Microsoft’s CEO admitted in an article published by Fast Company that “Our employees complain that we are moving more slowly now than before.”

A small business can be flexible regarding product offerings and market trends. It is beneficial to be able to respond to changing environments and change directions. There are no product launch origin documents, tedious division reviews, exhaustive quantitative research, BASES studies, or test market trials. Although there are risks associated with first-generation mistakes, second-generation renovations can often fix first-generation problems.

Method Engine in Chicago, a company that designs B2B Web applications, has found success by being flexible. Method Engine has almost doubled its sales each year by adapting and collaborating to the changing technology needs of clients and by overcoming personnel changes.

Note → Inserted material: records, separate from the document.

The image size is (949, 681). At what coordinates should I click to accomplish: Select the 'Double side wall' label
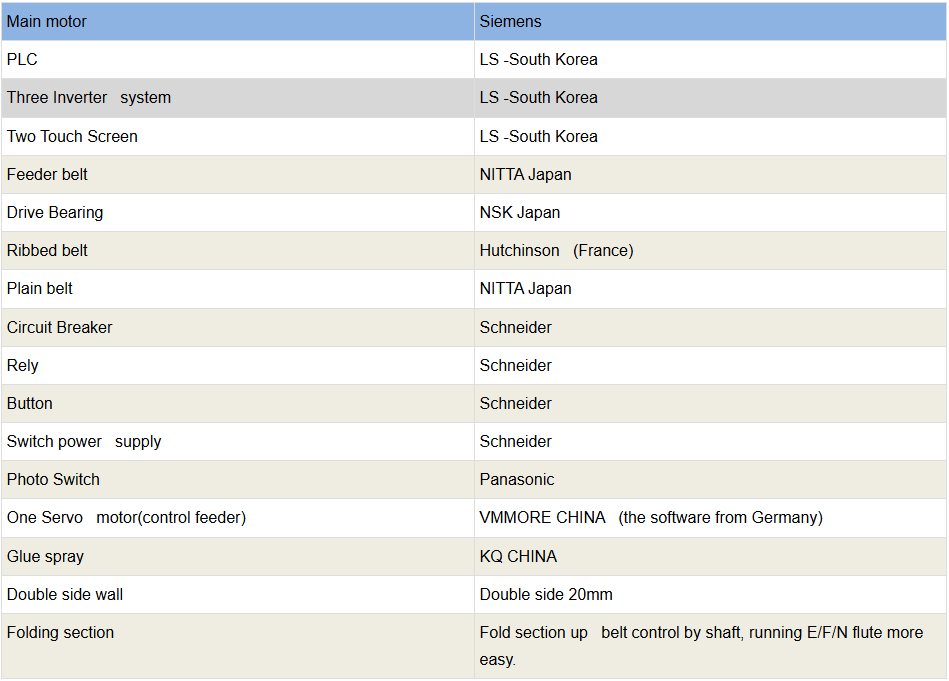tap(65, 594)
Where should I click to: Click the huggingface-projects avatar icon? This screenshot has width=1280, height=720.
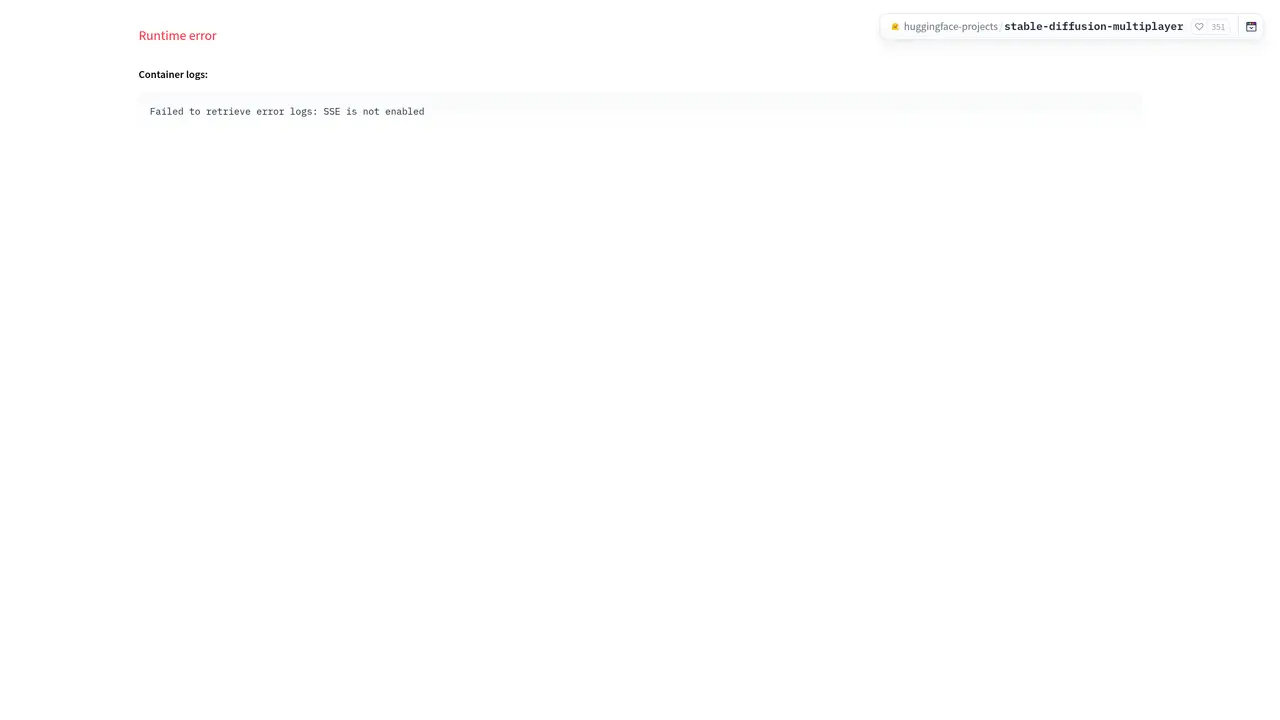tap(895, 27)
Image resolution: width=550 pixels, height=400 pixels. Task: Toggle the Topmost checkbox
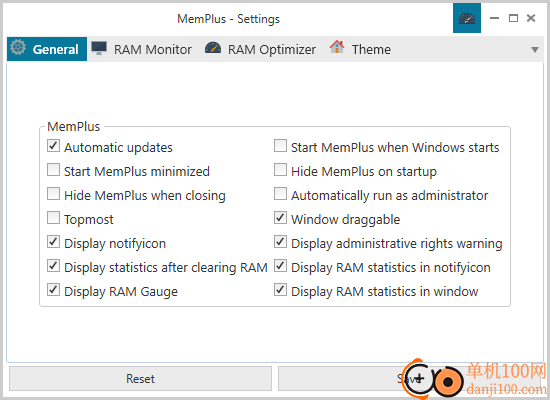[x=53, y=218]
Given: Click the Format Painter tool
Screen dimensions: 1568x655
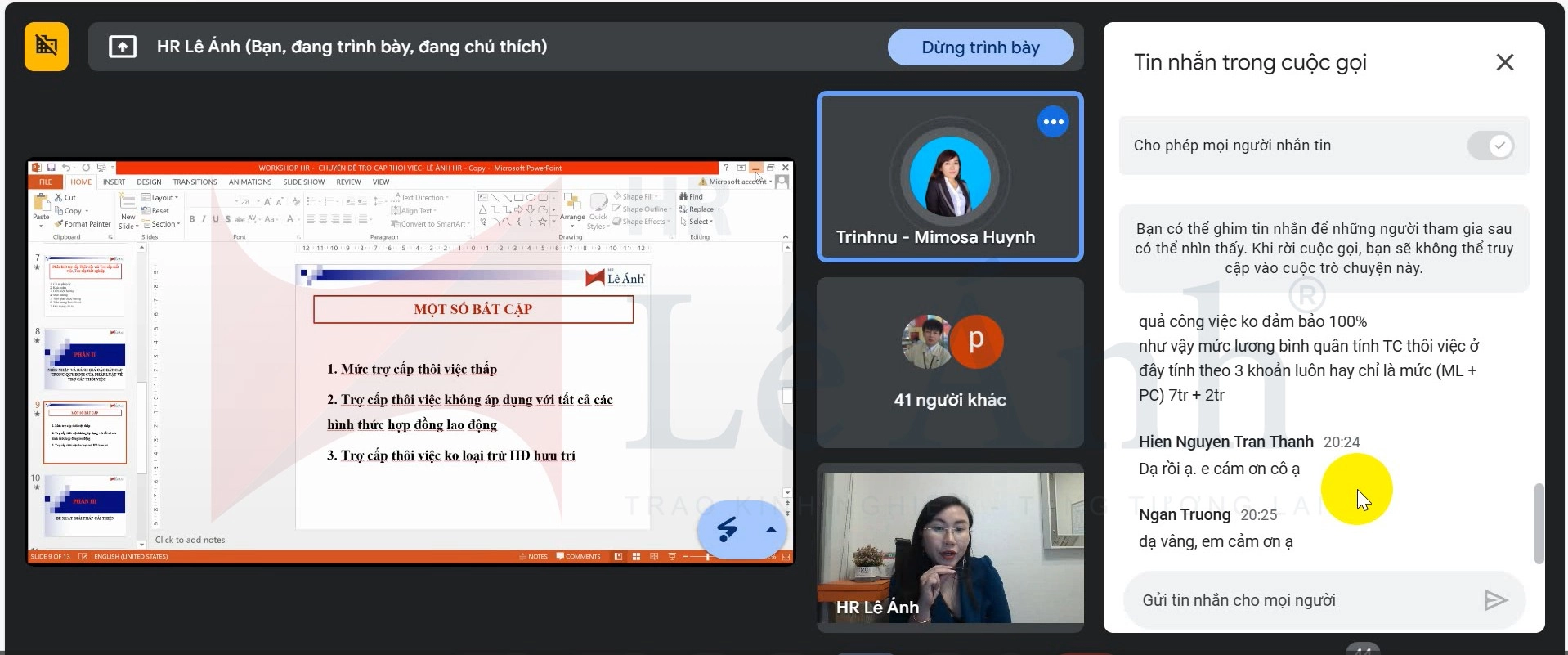Looking at the screenshot, I should click(83, 223).
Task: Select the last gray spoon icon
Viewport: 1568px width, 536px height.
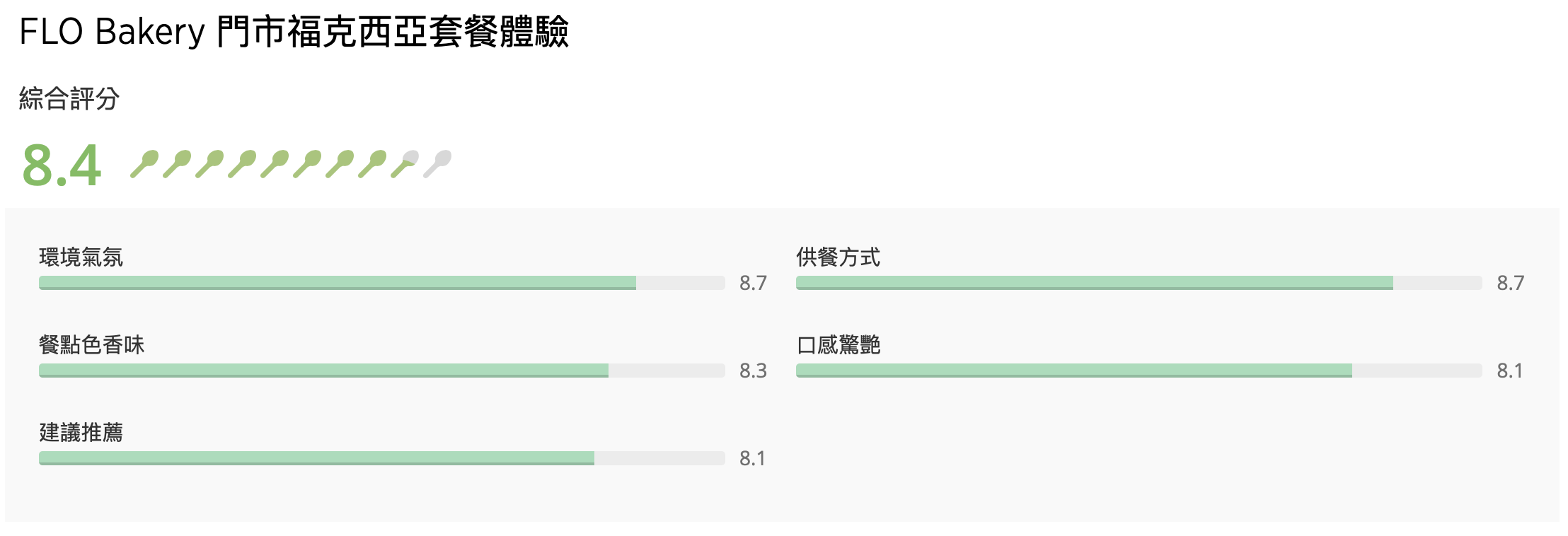Action: click(x=438, y=164)
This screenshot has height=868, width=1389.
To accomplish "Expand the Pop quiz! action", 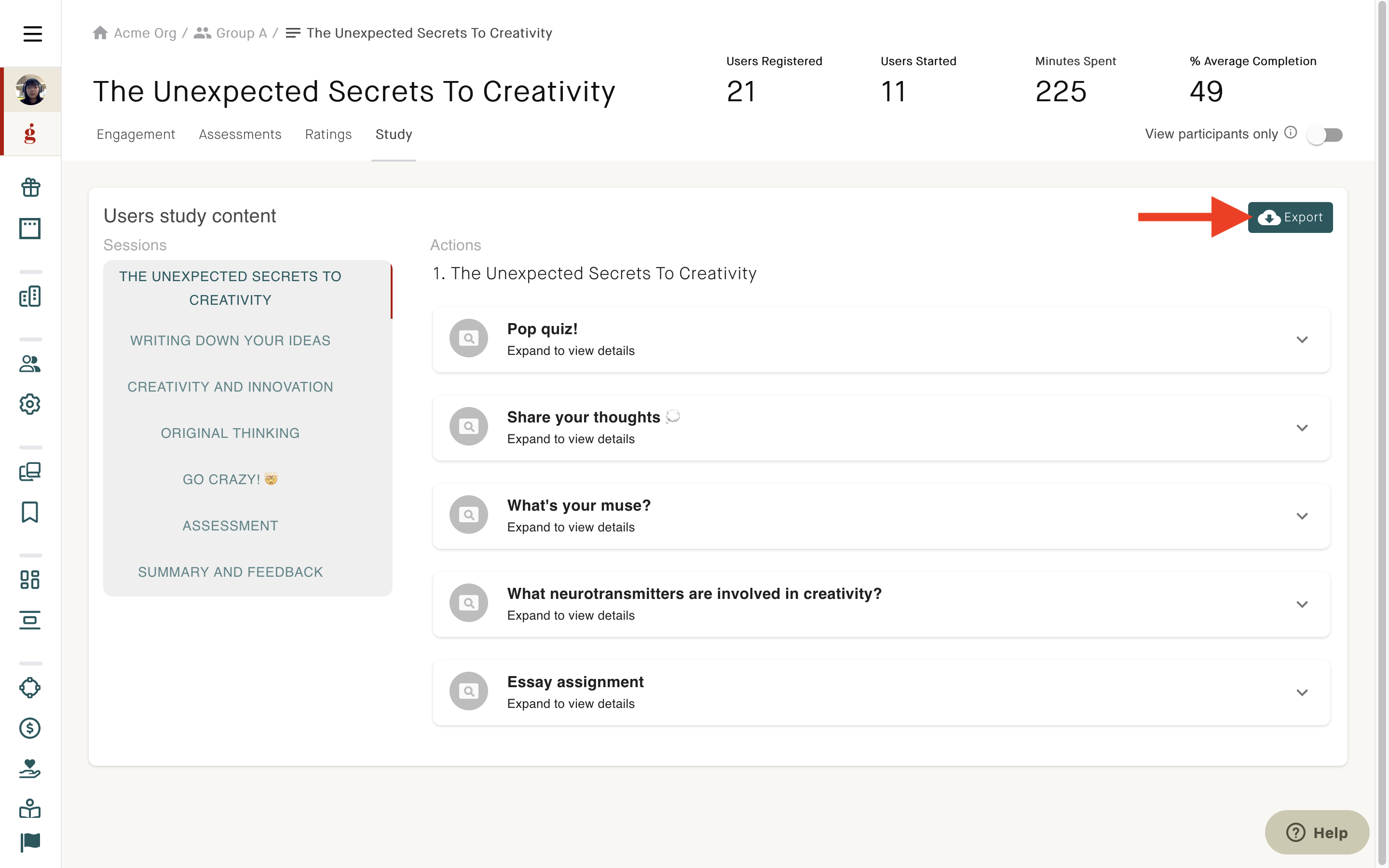I will 881,339.
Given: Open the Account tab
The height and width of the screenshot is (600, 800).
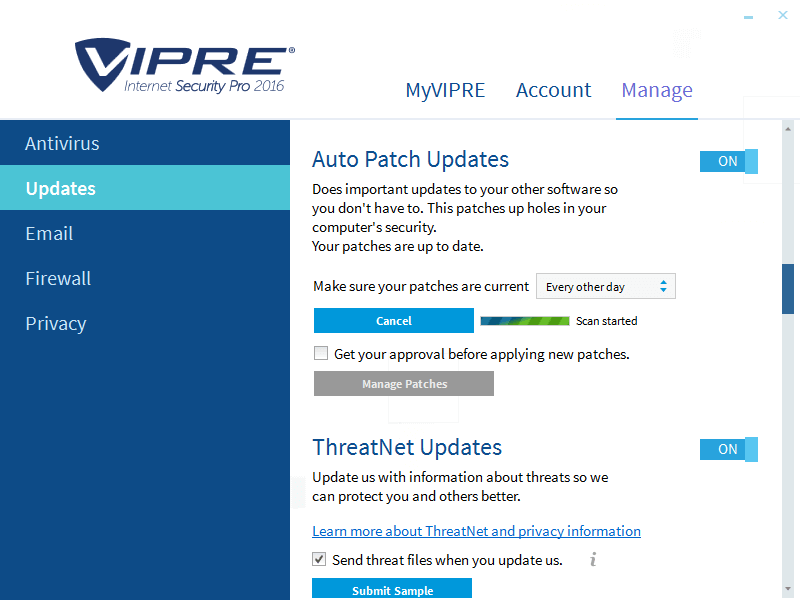Looking at the screenshot, I should (553, 90).
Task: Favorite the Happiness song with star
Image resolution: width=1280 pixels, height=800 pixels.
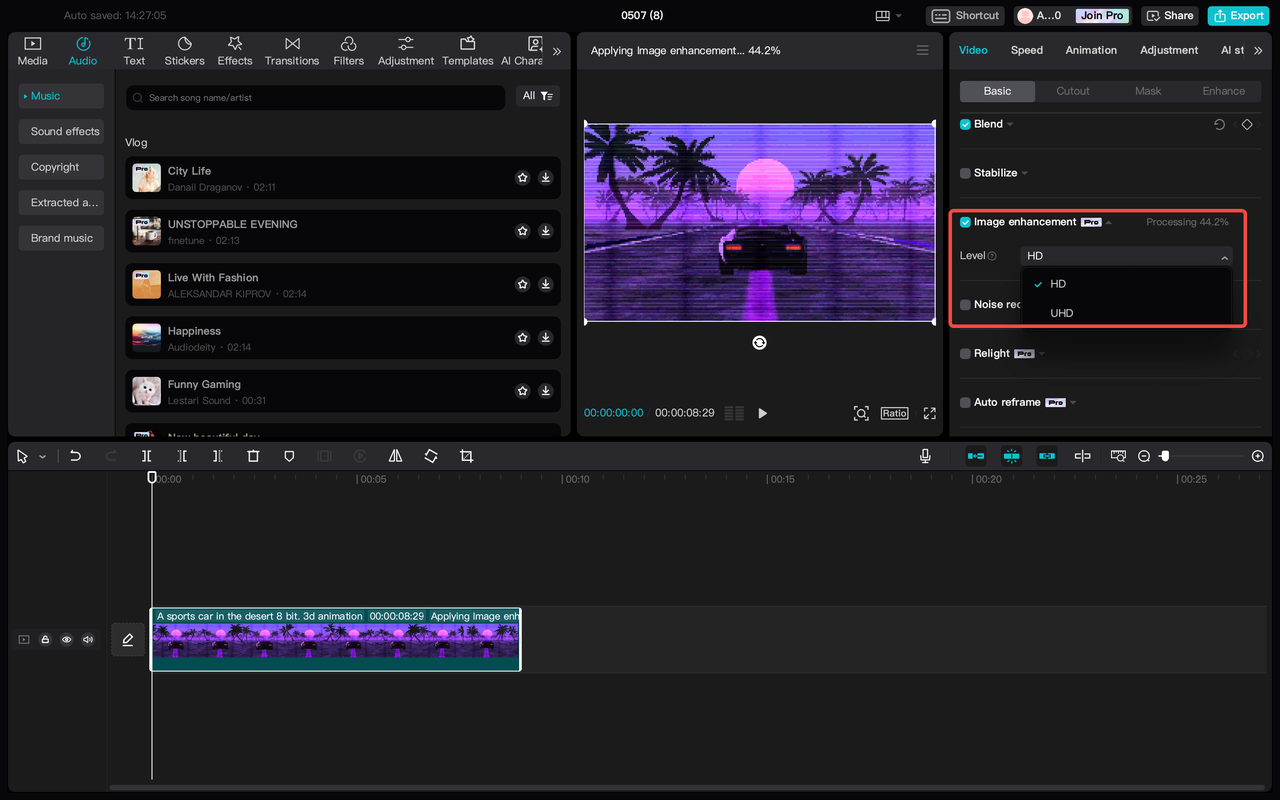Action: tap(522, 338)
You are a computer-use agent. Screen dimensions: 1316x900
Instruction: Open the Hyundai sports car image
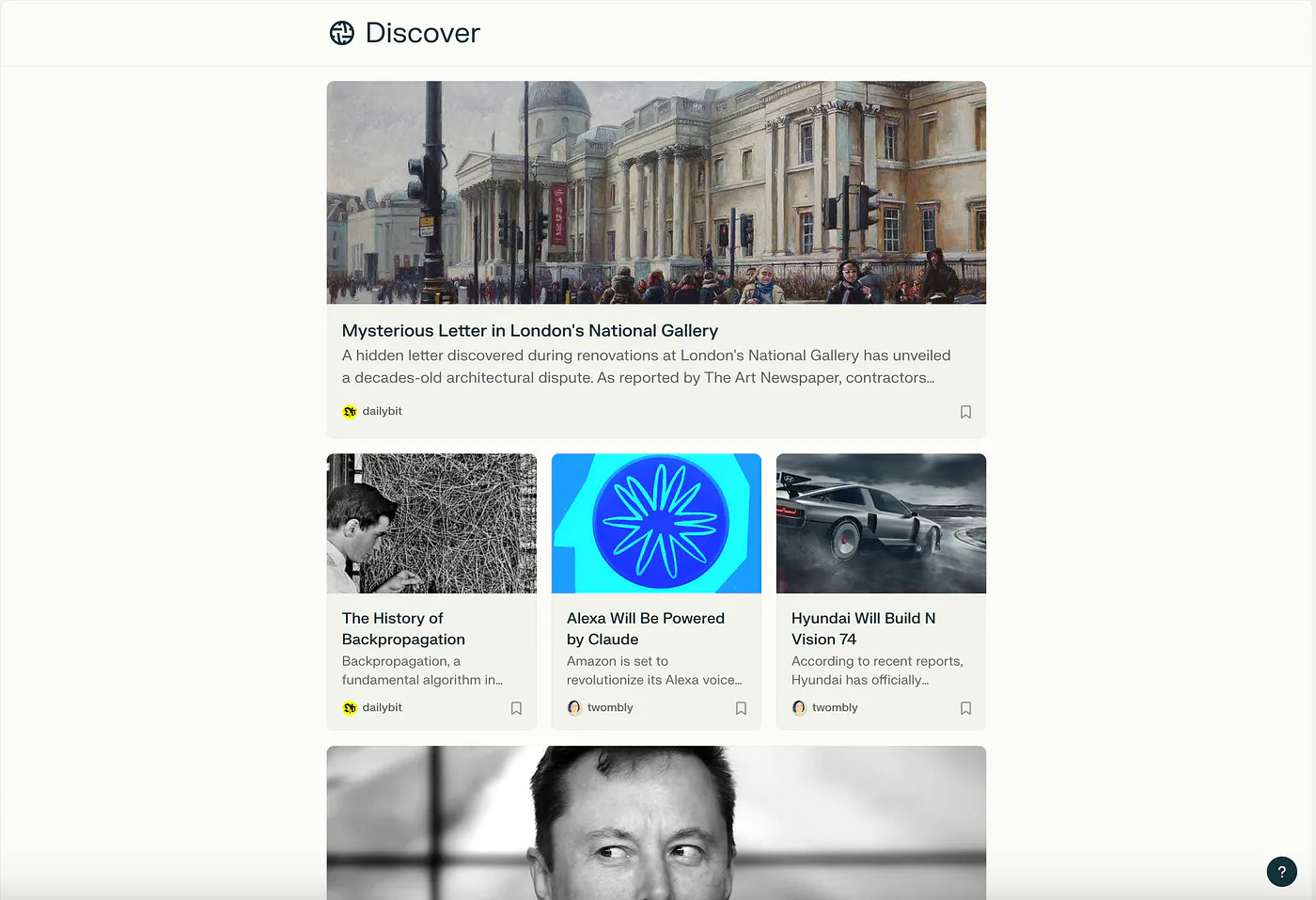pyautogui.click(x=881, y=524)
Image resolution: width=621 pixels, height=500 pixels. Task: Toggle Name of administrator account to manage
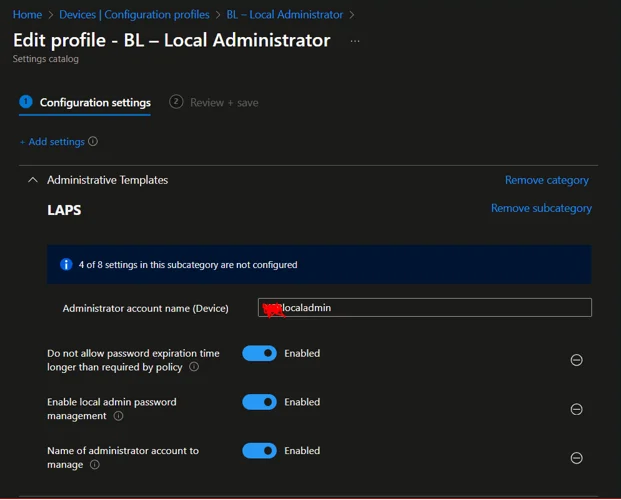259,451
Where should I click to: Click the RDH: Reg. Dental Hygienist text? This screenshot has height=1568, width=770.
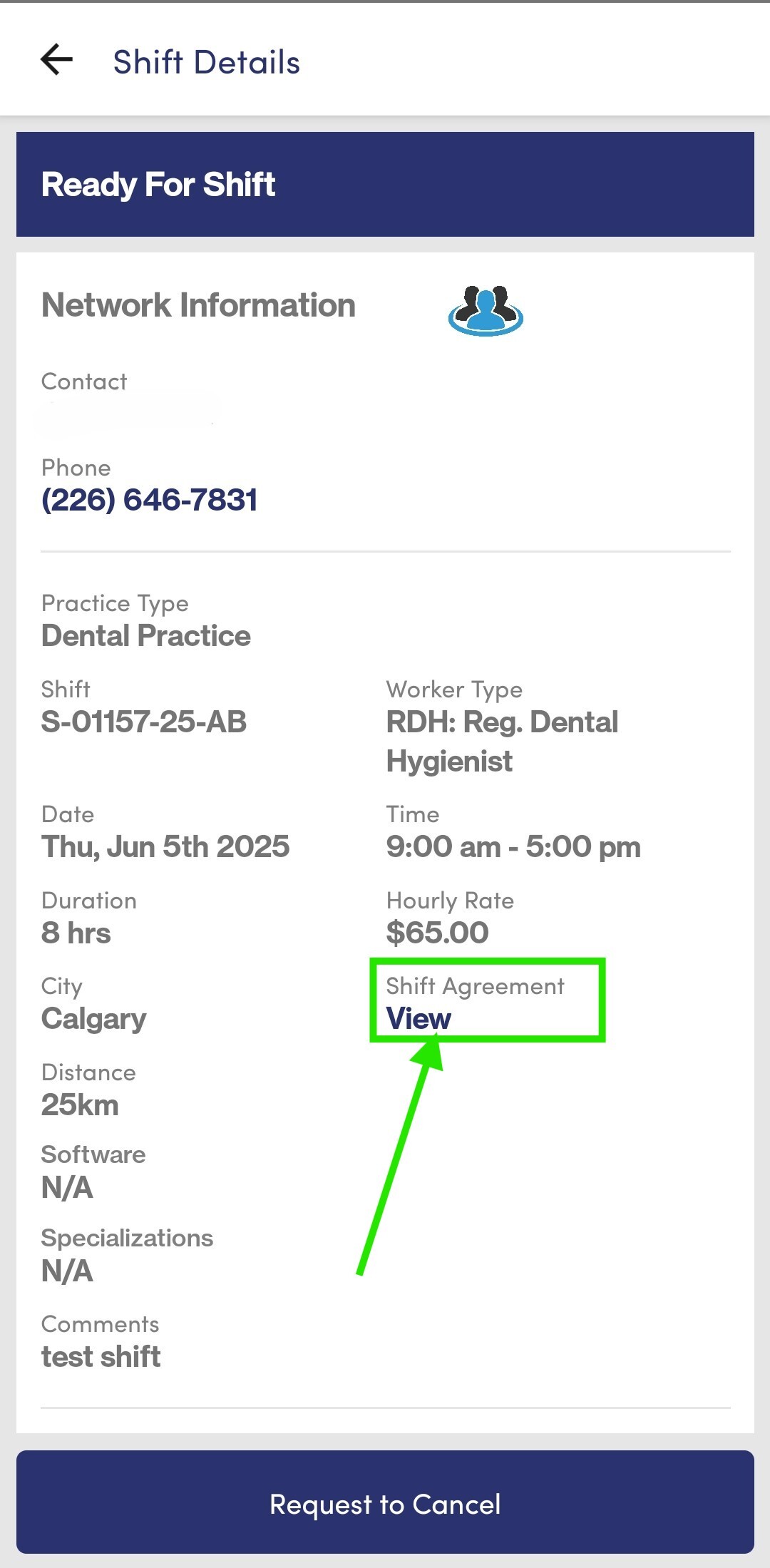(502, 742)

Innovation can happen in the most unexpected places. You should seize the opportunity when you see it. By reducing unnecessary paperwork, eliminating Checkpoint Charlie, and encouraging entrepreneurial spirit, big businesses can accelerate the development of new products. To be flexible, big companies should set up a slush fund to exploit late-game opportunities. Sneakers for speed and a compass to change are essentials for island-hopping by big companies.

Castaway, Tom Hanks, and volleyball – have passion, conviction, and creativity

Notice how an average entrepreneur can quickly jump from one project to another, is focused, and is a bit obsessed? Passion and conviction combined with discipline can lead to extraordinary productivity and creativity. Tom Hanks Castaway built a boat by hand and weathered many storms. He also managed to be rescued while having heartfelt discussions with a volleyball.

It is admirable to pursue your company’s goals with a passion. It’s all about getting from one island to another. The journey is more enjoyable if you stay focused and a bit crazy. Tom Asacker is an excellent example of a small business entrepreneur with a big personality.

Clients Meeting previous clients can lead to new customers and improve customer service.

Competitors Share ideas, referrals, and referrals as long as your niche is unique.

Suppliers A smile and a coffee can lead to just-in-time supply management and discounted rates.

Business Community Chambers of Commerce and associations are all potential sources of business leads.

Staff members: Inspiring team means long lunches and Friday baseball games.